И я сажусь одна на первый ряд, открыто достаю пустую тетрадь и готовлюсь к конспектированию. Идея такая: если кто подойдет и спросит, что я делаю, честно ответить. Если скажут «нельзя» – уберу тетрадь, если подойдут в конце и отберут – отдам. Словом – всё по ситуации. И представьте себе, никто не подошел, никто не спросил (всё по Эдгару По), я убрала открыто тетрадь в портфель и вышла на улицу. Видимо, меня приняли за «лицо, облеченное полномочиями».
Дома всё прочитала маме. Ей было очень интересно, но вдруг ее обуял страх и она стала меня умолять уничтожить тетрадь. А я не хотела. Дело дошло до слез с ее стороны; пришлось порвать всё на кусочки и спустить в унитаз. Но я запомнила на всю жизнь, как мне помог Эдгар По.
Каникулы
Памяти Миши Бессмертного
Это мои первые студенческие каникулы. Мой отец, как обычно, делает всё не вовремя и второпях. В результате я опаздываю к официальному заезду в дом отдыха.
В Заборье меня везет мясной фургон. Я страшно мерзну в нем и мечтаю погреться по прибытии.
Моим мечтам не суждено сбыться. В доме отдыха – одноэтажном здании – лопнули от мороза трубы, и там стоит жуткий холод.
В доме четыре помещения: две больших спальни – мужская и женская – человек на двадцать каждая, соответствующая по величине столовая и кухня.
Весь персонал живет в деревне, и после ужина столовую закрывают изнутри и через заднюю дверь в кухне уходят, оставляя нас запертых и одних.
Мы часа два сидим тихо, а затем ножичком вскрываем столовую, сдвигаем столы и стулья и включаем радиолу.
Холодно так, что все в валенках и шубах. Когда хочется потанцевать, скидываем их и надеваем туфли. После танца снова прячемся в теплую одежду.
Мы почти все – первокурсники. Я под впечатлением мехмата, целый новый и совершенно неизведанный мир обрушился на меня и покорил. Я уже понимаю почти точно, что брошу астрономию и перейду на чистую математику.
А пока – разрисованные жутким морозом окна, танцы до утра и веселые, слегка пьяные иногда студенты. Солидных людей двое-трое, и погоды они не делают.
Мне очень нравится один мальчик. Невысокого роста, темноволосый и с такими глубокими синими глазами, что они кажутся черными.
Я последний раз была влюблена в шестом-седьмом классе и настолько сильно, что в старших классах мне никто не нравился, а я увлеченно переписывалась с Борькой Черноловским, которого потом потеряла в суматохе старших курсов университета, о чем очень жалею до сих пор.

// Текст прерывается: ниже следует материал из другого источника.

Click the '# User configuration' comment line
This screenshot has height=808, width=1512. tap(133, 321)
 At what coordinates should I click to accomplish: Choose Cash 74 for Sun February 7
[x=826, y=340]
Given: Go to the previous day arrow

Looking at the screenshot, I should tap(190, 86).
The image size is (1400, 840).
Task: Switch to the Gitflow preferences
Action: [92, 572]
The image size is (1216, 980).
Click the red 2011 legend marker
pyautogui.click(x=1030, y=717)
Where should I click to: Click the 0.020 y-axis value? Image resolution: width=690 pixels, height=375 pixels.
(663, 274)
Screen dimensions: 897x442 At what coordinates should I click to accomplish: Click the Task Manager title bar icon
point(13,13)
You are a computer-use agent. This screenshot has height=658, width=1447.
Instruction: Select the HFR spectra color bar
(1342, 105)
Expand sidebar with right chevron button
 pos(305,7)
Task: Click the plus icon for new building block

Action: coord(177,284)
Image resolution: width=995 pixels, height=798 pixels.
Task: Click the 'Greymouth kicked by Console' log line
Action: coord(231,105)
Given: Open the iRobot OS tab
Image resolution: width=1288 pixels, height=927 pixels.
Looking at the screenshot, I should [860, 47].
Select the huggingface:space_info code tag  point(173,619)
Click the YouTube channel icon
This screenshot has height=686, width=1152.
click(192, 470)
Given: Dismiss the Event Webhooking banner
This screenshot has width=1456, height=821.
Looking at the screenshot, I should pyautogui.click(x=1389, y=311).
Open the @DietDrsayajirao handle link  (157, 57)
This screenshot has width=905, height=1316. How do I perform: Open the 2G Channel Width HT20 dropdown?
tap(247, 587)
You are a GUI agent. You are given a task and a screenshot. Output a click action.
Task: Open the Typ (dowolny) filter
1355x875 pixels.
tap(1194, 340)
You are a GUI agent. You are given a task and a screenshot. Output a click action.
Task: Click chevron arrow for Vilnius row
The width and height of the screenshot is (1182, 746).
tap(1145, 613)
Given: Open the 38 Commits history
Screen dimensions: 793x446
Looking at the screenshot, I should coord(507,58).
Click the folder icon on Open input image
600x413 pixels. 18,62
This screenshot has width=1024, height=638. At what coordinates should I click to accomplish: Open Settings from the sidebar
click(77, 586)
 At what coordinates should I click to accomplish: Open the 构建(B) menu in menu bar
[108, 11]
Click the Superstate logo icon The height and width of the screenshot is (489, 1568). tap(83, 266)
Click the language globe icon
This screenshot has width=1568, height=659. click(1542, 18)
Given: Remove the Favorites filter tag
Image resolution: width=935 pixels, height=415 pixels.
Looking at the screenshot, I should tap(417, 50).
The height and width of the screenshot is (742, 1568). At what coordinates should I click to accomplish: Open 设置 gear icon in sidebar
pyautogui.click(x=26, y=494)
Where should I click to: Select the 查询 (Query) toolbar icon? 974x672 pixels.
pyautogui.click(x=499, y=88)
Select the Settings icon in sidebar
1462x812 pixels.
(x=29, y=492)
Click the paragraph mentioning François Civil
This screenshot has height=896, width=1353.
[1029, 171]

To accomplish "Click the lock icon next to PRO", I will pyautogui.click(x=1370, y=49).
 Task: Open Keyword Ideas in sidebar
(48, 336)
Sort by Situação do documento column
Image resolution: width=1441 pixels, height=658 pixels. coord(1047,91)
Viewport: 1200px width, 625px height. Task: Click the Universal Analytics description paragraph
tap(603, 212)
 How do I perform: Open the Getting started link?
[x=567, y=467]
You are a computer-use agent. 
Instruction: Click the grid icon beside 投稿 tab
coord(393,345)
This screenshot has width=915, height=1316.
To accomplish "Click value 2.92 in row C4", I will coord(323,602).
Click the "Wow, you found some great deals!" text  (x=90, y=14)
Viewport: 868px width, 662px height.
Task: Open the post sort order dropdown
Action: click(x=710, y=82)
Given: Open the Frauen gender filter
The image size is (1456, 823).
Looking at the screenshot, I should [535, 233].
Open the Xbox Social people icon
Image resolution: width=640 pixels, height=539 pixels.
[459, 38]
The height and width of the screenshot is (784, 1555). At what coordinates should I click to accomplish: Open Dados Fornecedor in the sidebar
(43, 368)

Но пока, пока – Андрей – тот, который впервые за столько лет мне понравился, и меня к нему влечет.
Он понимает это и очень тактично отводит мою влюбленность, говорит, что у него есть девочка, у них серьезные отношения и далеко идущие планы.
Андрей говорит об этом так мягко и бережно по отношению ко мне, что все переходит в нежную дружбу, продолжившуюся долгие годы.
А пока мы с ним гуляем, а природа здесь чудесная, танцуем по ночам и полны планов и видов на будущее.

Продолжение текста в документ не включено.